→ PROBLEM DESCRIPTION
Would you restate, word for word, only the lines starting at the one with "You are a GUI" and ending with the final line of the entries below? Pictures stay out.

→ Stored records

════════

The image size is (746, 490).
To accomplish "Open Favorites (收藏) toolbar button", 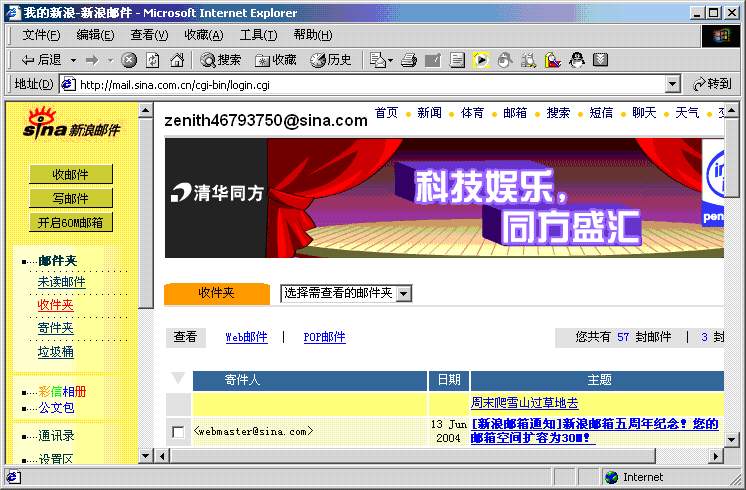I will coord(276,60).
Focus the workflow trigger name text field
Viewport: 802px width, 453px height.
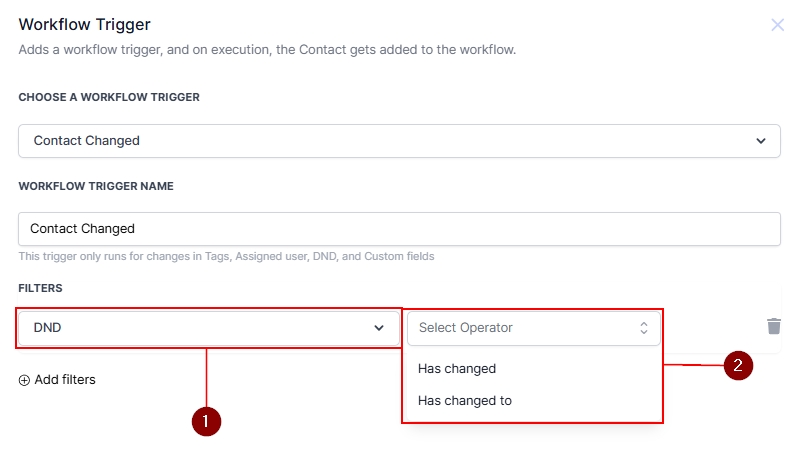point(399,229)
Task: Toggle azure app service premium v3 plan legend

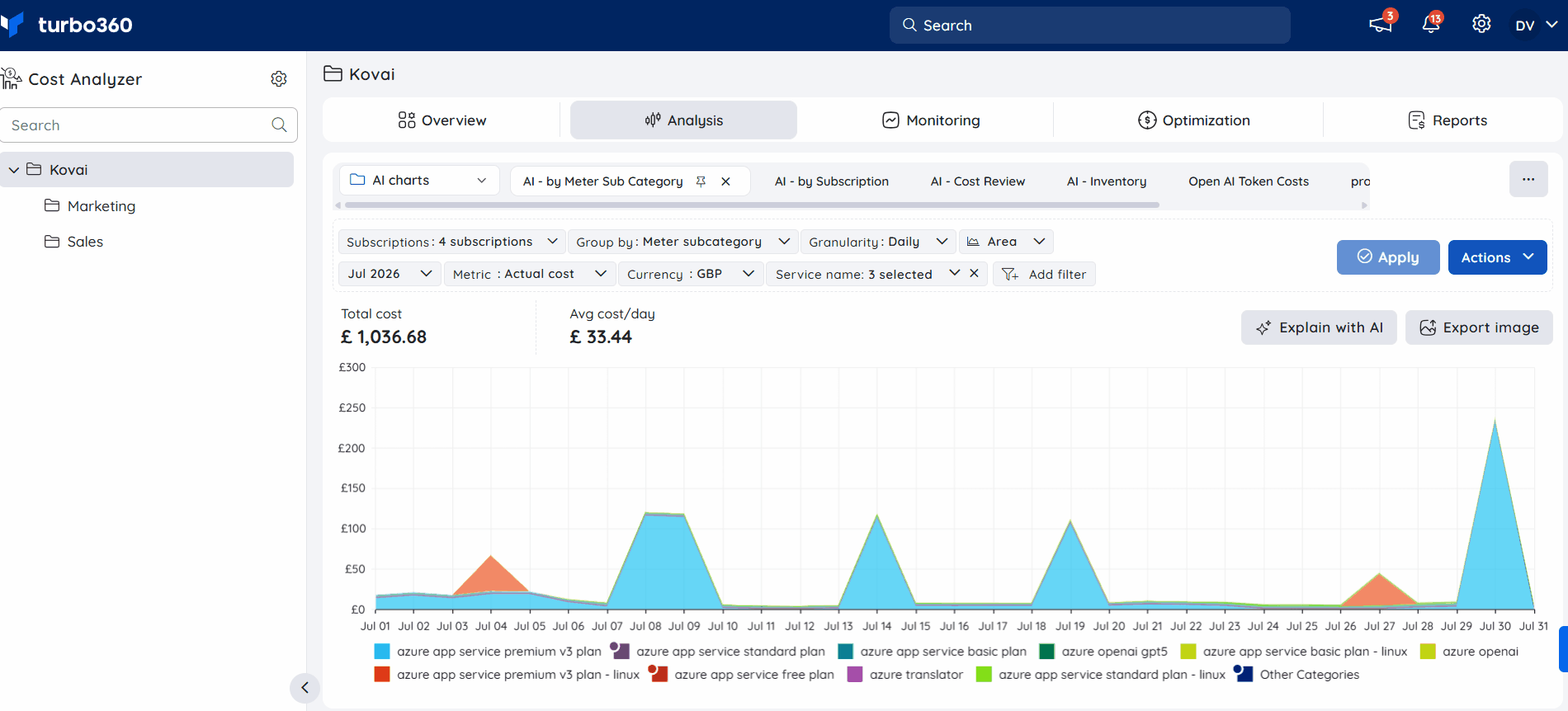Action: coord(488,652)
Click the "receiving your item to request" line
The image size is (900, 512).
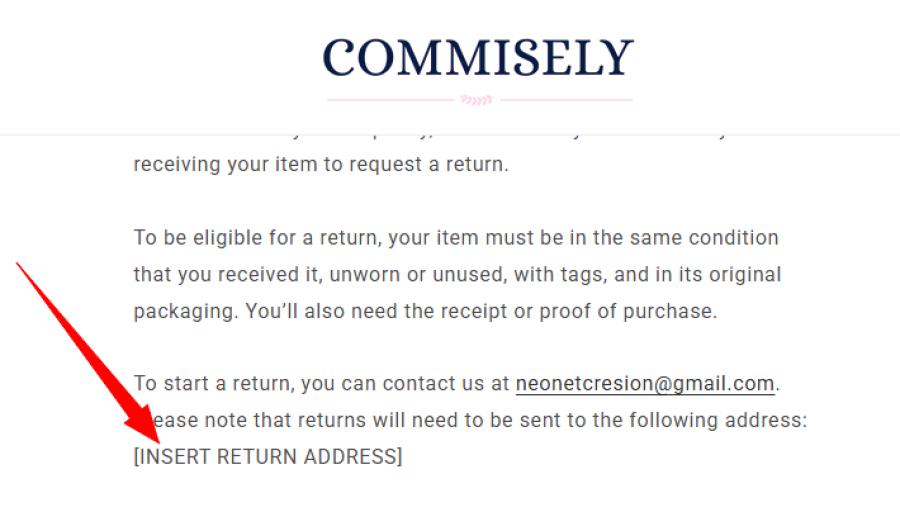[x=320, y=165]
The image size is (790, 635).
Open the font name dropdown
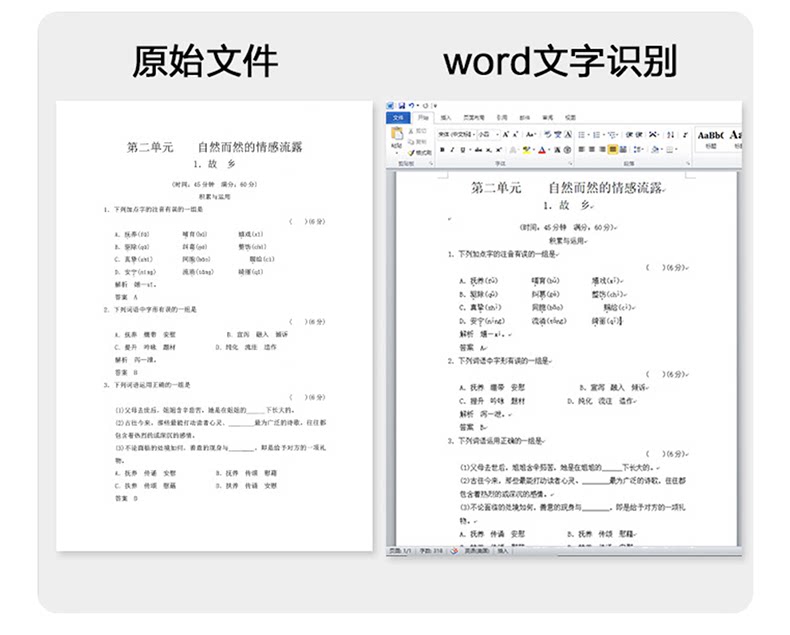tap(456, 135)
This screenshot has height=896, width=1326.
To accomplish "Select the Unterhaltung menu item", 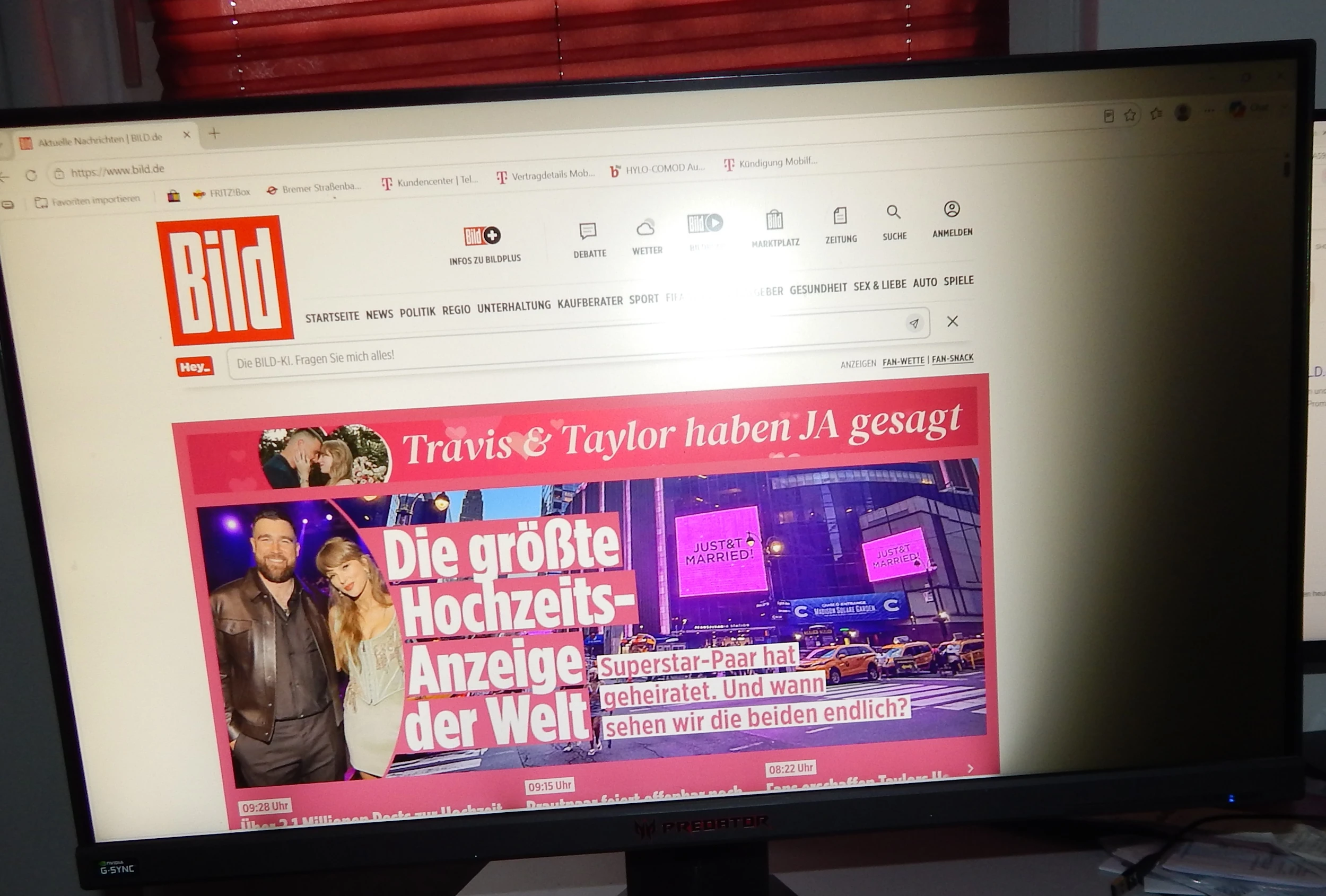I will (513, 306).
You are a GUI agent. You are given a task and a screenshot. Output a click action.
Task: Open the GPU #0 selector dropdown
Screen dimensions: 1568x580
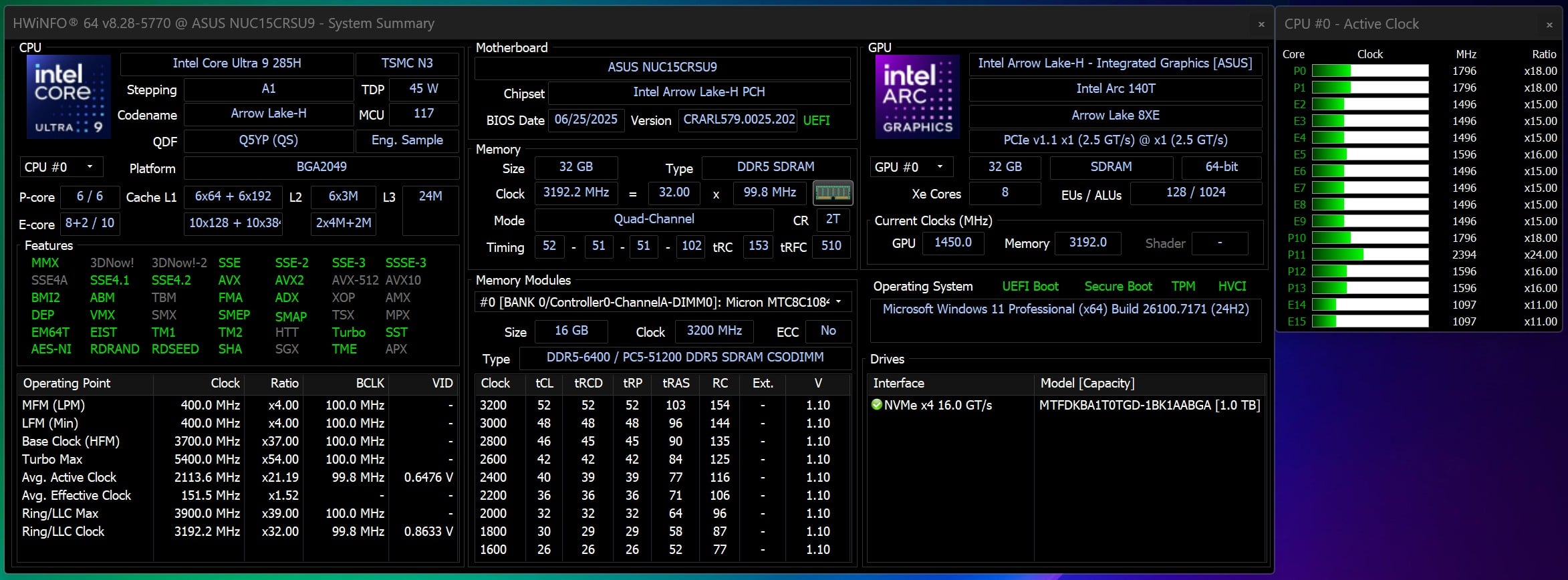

════════

→ ANSWER AREA
You are a GUI agent. You are given a task and a screenshot. Output a click action.
Task: Open the GPU #0 selector dropdown
Screen dimensions: 1568x580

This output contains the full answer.